Homologous Serine/Threonine in the CaV 2.2α1 and 2.3α1 Subunits Behave Similarly, as Stimulatory and Inhibitory PKC Sites

Abstract

High voltage-gated calcium (Cav) channels are regulated by PKC isozymes. These isozymes target selected serine/threonine (Ser/Thr) PKC phosphorylation sites in the intracellular regions of Cavα1 subunits of these channels. It has been found earlier using Cav2.2α1 subunits that stimulatory (Thr-422, Ser-2108 and Ser-2132) and inhibitory (Ser-425) PKC sites exist and their activation with PKC isozymes led to potentiation and depression of calcium currents (ICa) respectively. Based on the above report, it was planned to examine if the homologous sites in the Cav2.3α1 subunits behave similarly. In this regard the WT Cav2.3α1 or Ser/Thr Ala mutants of stimulatory (Thr-365, Ser-1995 and Ser-2011) or inhibitory (Ser-369) sites were expressed along with β1b and 2/δ cDNA subunits in Xenopus oocytes and the barium currents (IBa) were studied. Intracellular injection of PKC isozymes βII or e potentiated WT Cav2.3 currents. While both PKC βII and e potentiated IBa through Thr-365 (T365/S369A/S1995A/S2011A), only PKC e increased IBa through Ser-1995 (T365A/S369A/S1995/S2011A) channels. Ser-2011 failed to act as a stimulatory site contrary to its homologous site, Ser-2132 in the Cav2.2α1 subunits. However, Ser-369 acted as inhibitory site as its homolog Ser-425 in the Cav2.2α1 subunits.
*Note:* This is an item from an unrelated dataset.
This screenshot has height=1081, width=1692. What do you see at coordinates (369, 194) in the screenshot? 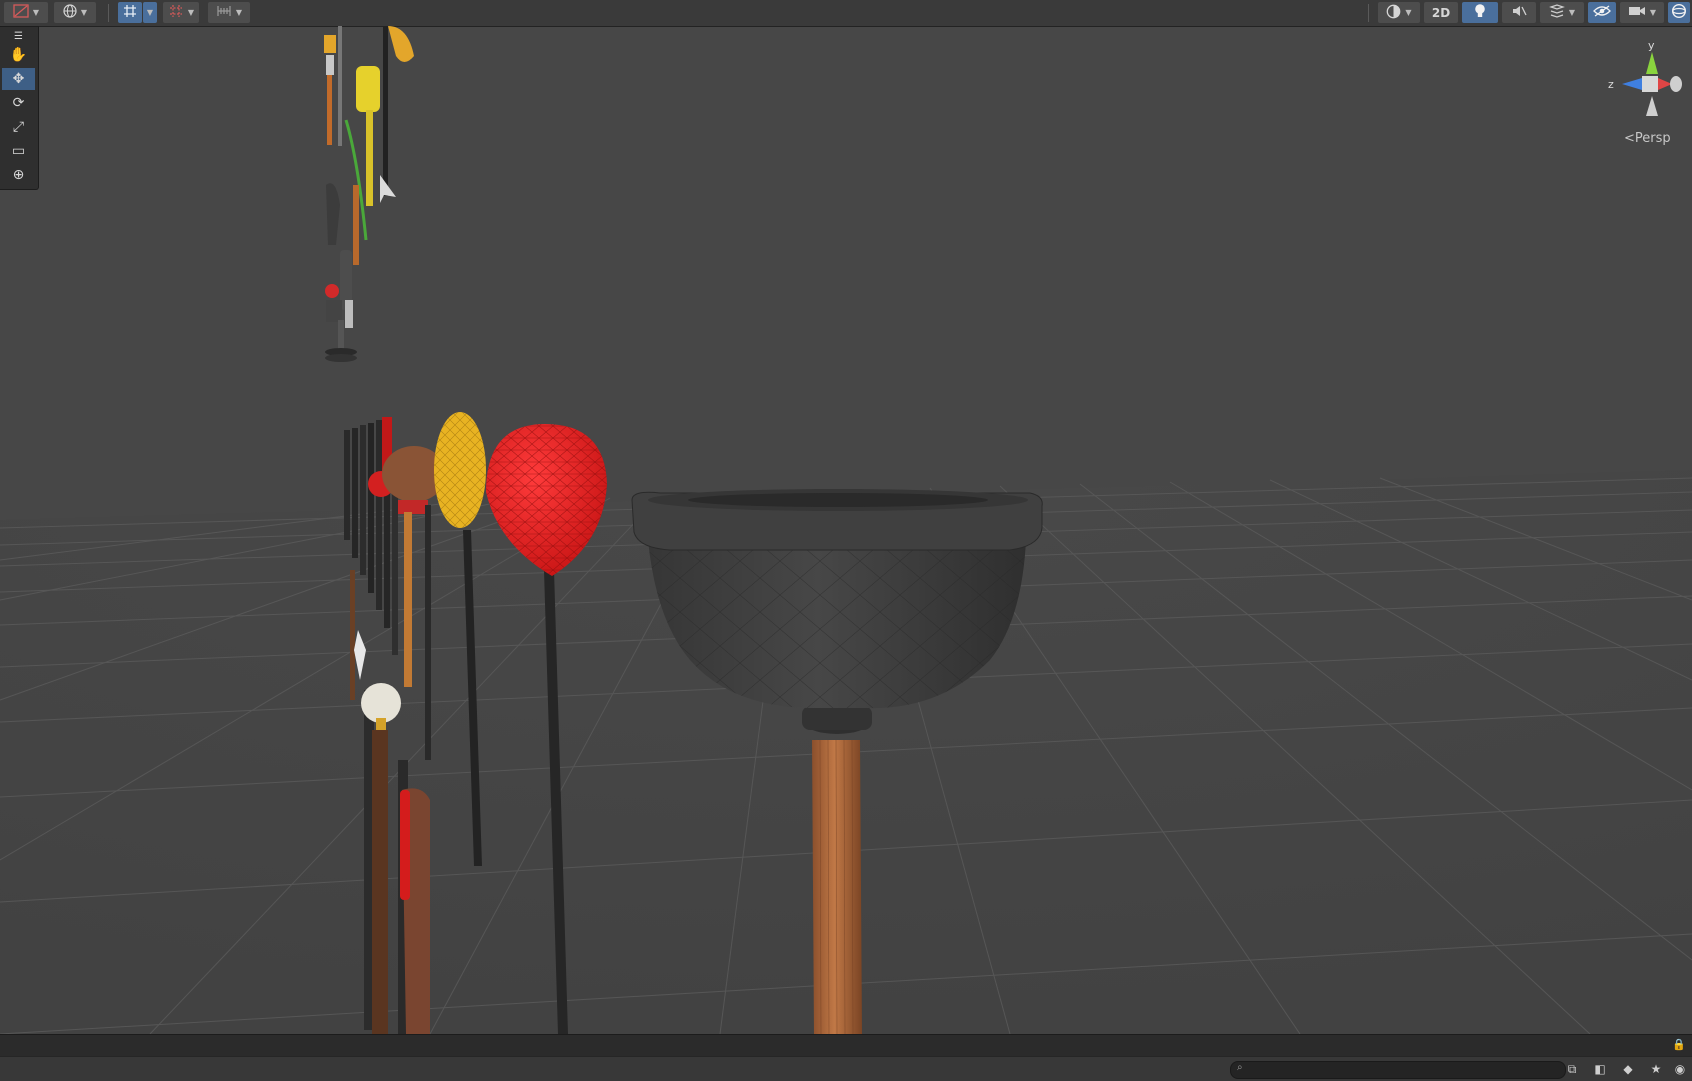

Both PKC βII and e inhibited IBa through Ser-369 (T365A/S369/S1995A/S2011A) channels. When both Thr-365 and Ser-369 were present (T365/S369/S1995A/S2011A), IBa was neither stimulated nor inhibited. However, stimulation was dominant when two stimulatory sites (Thr-365 & Ser-1995) were present along with Ser-369. Experiments with other mutants, including Ser/Thr Asp constructs are being studied and will be discussed.